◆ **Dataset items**
►

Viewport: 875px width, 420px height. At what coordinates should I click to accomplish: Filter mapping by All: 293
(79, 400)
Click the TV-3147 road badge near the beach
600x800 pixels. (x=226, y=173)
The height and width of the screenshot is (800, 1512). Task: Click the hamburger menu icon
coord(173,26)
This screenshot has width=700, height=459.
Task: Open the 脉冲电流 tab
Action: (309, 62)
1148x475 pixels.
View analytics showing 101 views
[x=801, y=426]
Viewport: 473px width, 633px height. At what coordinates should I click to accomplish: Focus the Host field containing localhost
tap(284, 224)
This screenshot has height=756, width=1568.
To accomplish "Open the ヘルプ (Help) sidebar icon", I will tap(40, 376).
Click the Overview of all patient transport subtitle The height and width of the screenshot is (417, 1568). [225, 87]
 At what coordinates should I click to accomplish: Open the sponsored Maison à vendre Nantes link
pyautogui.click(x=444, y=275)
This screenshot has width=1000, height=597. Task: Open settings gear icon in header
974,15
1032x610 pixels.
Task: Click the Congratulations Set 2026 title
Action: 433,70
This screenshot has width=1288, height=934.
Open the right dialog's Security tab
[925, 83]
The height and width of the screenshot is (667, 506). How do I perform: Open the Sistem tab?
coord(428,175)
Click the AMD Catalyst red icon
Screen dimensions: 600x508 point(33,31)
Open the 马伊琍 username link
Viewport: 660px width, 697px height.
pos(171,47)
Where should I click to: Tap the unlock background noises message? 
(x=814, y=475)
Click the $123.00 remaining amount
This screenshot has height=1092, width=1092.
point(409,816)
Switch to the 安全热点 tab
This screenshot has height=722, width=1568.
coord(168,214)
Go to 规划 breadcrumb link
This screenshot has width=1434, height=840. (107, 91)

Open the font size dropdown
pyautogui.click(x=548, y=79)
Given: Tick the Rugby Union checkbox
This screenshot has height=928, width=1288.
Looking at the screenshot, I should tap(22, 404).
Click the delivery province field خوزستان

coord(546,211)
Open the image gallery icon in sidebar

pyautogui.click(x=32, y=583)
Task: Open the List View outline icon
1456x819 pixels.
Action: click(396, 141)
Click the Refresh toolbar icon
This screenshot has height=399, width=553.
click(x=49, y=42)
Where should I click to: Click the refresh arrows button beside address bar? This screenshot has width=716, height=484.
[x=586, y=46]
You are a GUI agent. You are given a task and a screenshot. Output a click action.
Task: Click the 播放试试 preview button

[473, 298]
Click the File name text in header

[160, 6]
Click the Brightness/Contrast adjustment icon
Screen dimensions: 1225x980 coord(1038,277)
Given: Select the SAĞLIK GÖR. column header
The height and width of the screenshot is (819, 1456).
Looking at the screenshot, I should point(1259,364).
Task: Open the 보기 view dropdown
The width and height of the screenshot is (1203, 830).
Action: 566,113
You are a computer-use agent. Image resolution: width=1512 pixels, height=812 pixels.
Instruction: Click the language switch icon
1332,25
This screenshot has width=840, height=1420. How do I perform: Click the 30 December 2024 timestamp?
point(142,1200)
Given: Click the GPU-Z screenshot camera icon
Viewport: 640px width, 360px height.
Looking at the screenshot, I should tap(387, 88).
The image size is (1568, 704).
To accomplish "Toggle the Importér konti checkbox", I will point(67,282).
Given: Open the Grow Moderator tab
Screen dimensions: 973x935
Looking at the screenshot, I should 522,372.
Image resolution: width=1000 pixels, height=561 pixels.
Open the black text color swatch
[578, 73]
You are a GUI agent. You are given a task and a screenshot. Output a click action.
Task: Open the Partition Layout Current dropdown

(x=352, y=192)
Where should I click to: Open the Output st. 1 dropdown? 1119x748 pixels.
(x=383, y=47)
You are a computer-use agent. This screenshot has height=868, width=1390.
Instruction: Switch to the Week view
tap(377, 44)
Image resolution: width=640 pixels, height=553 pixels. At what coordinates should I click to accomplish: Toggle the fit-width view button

◄

Put every line of the material above into a JSON list of strings, with one string per line and blank lines omitted.

[
  "Viewport: 875px width, 420px height. At what coordinates should I click to accomplish: Filter mapping by All: 293",
  "(79, 400)",
  "Click the TV-3147 road badge near the beach",
  "600x800 pixels. (x=226, y=173)",
  "The height and width of the screenshot is (800, 1512). Task: Click the hamburger menu icon",
  "coord(173,26)",
  "This screenshot has width=700, height=459.",
  "Task: Open the 脉冲电流 tab",
  "Action: (309, 62)",
  "1148x475 pixels.",
  "View analytics showing 101 views",
  "[x=801, y=426]",
  "Viewport: 473px width, 633px height. At what coordinates should I click to accomplish: Focus the Host field containing localhost",
  "tap(284, 224)",
  "This screenshot has height=756, width=1568.",
  "To accomplish \"Open the ヘルプ (Help) sidebar icon\", I will tap(40, 376).",
  "Click the Overview of all patient transport subtitle The height and width of the screenshot is (417, 1568). [225, 87]",
  " At what coordinates should I click to accomplish: Open the sponsored Maison à vendre Nantes link",
  "pyautogui.click(x=444, y=275)",
  "This screenshot has width=1000, height=597. Task: Open settings gear icon in header",
  "974,15",
  "1032x610 pixels.",
  "Task: Click the Congratulations Set 2026 title",
  "Action: 433,70",
  "This screenshot has width=1288, height=934.",
  "Open the right dialog's Security tab",
  "[925, 83]",
  "The height and width of the screenshot is (667, 506). How do I perform: Open the Sistem tab?",
  "coord(428,175)",
  "Click the AMD Catalyst red icon",
  "Screen dimensions: 600x508 point(33,31)",
  "Open the 马伊琍 username link",
  "Viewport: 660px width, 697px height.",
  "pos(171,47)",
  "Where should I click to: Tap the unlock background noises message? ",
  "(x=814, y=475)",
  "Click the $123.00 remaining amount",
  "This screenshot has height=1092, width=1092.",
  "point(409,816)",
  "Switch to the 安全热点 tab",
  "This screenshot has height=722, width=1568.",
  "coord(168,214)",
  "Go to 规划 breadcrumb link",
  "This screenshot has width=1434, height=840. (107, 91)",
  "Open the font size dropdown",
  "pyautogui.click(x=548, y=79)",
  "Given: Tick the Rugby Union checkbox",
  "This screenshot has height=928, width=1288.",
  "Looking at the screenshot, I should tap(22, 404).",
  "Click the delivery province field خوزستان",
  "coord(546,211)",
  "Open the image gallery icon in sidebar",
  "pyautogui.click(x=32, y=583)",
  "Task: Open the List View outline icon",
  "1456x819 pixels.",
  "Action: click(396, 141)",
  "Click the Refresh toolbar icon",
  "This screenshot has height=399, width=553.",
  "click(x=49, y=42)",
  "Where should I click to: Click the refresh arrows button beside address bar? This screenshot has width=716, height=484.",
  "[x=586, y=46]",
  "You are a GUI agent. You are given a task and a screenshot. Output a click action.",
  "Task: Click the 播放试试 preview button",
  "[473, 298]",
  "Click the File name text in header",
  "[160, 6]",
  "Click the Brightness/Contrast adjustment icon",
  "Screen dimensions: 1225x980 coord(1038,277)",
  "Given: Select the SAĞLIK GÖR. column header",
  "The height and width of the screenshot is (819, 1456).",
  "Looking at the screenshot, I should point(1259,364).",
  "Task: Open the 보기 view dropdown",
  "The width and height of the screenshot is (1203, 830).",
  "Action: 566,113",
  "You are a computer-use agent. Image resolution: width=1512 pixels, height=812 pixels.",
  "Instruction: Click the language switch icon",
  "1332,25",
  "This screenshot has width=840, height=1420. How do I perform: Click the 30 December 2024 timestamp?",
  "point(142,1200)",
  "Given: Click the GPU-Z screenshot camera icon",
  "Viewport: 640px width, 360px height.",
  "Looking at the screenshot, I should tap(387, 88).",
  "The image size is (1568, 704).",
  "To accomplish \"Toggle the Importér konti checkbox\", I will point(67,282).",
  "Given: Open the Grow Moderator tab",
  "Screen dimensions: 973x935",
  "Looking at the screenshot, I should 522,372.",
  "Image resolution: width=1000 pixels, height=561 pixels.",
  "Open the black text color swatch",
  "[578, 73]",
  "You are a GUI agent. You are given a task and a screenshot. Output a click action.",
  "Task: Open the Partition Layout Current dropdown",
  "(x=352, y=192)",
  "Where should I click to: Open the Output st. 1 dropdown? 1119x748 pixels.",
  "(x=383, y=47)",
  "You are a computer-use agent. This screenshot has height=868, width=1390.",
  "Instruction: Switch to the Week view",
  "tap(377, 44)",
  "Image resolution: width=640 pixels, height=553 pixels. At what coordinates should I click to accomplish: Toggle the fit-width view button"
]